Les «autres», ce sont les canons de 210 qui se trouvent en retrait. Mader a décidé qu'il allait les neutraliser. Ses légionnaires sur les talons,il galope dans le boyau, remonte les pentes du ravin.
Derrière lui, le capitaine de Taschner a compris ce qu'essaie de tenter son adjudant-chef. Il fait appuyer la progression par une compagnie du 7ème tirailleurs qui vient d'arriver dans le boyau, puis Mader et ses légionnaires débouchent, tels des démons,dans la clairière aux canons.
Quelques grenades dans les blockhaus où se reposent les artilleurs, quelques grenades dans les abris des saxons.
Les français ne sont plus qu'une dizaine, leurs adversaires six ou huit fois plus nombreux. Mais rien n'arrête Mader. Grenades,fusillades, il mène un train d'enfer.
Puis en allemand, il crie: "Rendez-vous ! Votre résistance ne sert à rien !"
Quelques saxons obéissent et sortent, les mains sur la tête. D'autres s'enfuient ! Les six canons sont remis au dernier tirailleur arrivé à point.

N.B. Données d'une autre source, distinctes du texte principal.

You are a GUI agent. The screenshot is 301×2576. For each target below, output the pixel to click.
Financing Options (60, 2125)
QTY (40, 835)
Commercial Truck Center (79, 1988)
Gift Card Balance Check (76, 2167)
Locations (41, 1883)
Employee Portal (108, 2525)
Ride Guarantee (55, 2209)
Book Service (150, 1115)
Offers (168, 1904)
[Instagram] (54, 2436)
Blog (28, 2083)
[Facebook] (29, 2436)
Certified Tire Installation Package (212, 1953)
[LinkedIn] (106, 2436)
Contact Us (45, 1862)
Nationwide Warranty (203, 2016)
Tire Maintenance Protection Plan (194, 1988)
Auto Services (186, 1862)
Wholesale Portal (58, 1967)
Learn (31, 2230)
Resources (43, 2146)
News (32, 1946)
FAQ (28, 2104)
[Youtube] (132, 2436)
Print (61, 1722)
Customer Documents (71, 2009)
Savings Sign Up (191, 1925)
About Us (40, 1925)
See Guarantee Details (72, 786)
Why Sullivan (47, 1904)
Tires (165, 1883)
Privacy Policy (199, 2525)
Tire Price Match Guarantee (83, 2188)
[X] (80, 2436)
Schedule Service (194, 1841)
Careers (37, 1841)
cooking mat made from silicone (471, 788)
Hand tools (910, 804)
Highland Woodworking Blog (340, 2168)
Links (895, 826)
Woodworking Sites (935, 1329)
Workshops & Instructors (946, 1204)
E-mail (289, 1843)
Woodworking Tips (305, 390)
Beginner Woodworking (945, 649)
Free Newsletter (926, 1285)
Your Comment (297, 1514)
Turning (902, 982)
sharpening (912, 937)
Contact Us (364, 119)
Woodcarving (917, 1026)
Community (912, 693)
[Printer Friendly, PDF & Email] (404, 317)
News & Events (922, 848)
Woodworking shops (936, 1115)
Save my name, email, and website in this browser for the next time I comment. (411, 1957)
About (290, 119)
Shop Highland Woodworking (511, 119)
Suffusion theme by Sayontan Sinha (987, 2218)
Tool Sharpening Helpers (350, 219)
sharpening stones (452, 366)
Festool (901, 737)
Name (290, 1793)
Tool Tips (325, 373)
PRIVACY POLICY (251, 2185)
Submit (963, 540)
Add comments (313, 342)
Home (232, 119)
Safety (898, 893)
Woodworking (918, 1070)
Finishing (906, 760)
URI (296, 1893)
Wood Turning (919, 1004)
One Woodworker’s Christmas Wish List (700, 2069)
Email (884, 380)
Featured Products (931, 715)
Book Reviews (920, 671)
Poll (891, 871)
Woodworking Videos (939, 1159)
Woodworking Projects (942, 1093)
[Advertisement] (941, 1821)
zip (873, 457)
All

Mader, reçoit,de la part de la 6è compagnie un accueil délirant.
"Il fallait un vieux légionnaire comme toi pour réaliser ce fait d'armes", lui dit son capitaine. "Sauver du désastre une compagnie française, capturer une batterie de canons et mettre en déroute tout une unité ennemie ! ...et gagner La Légion d'honneur!"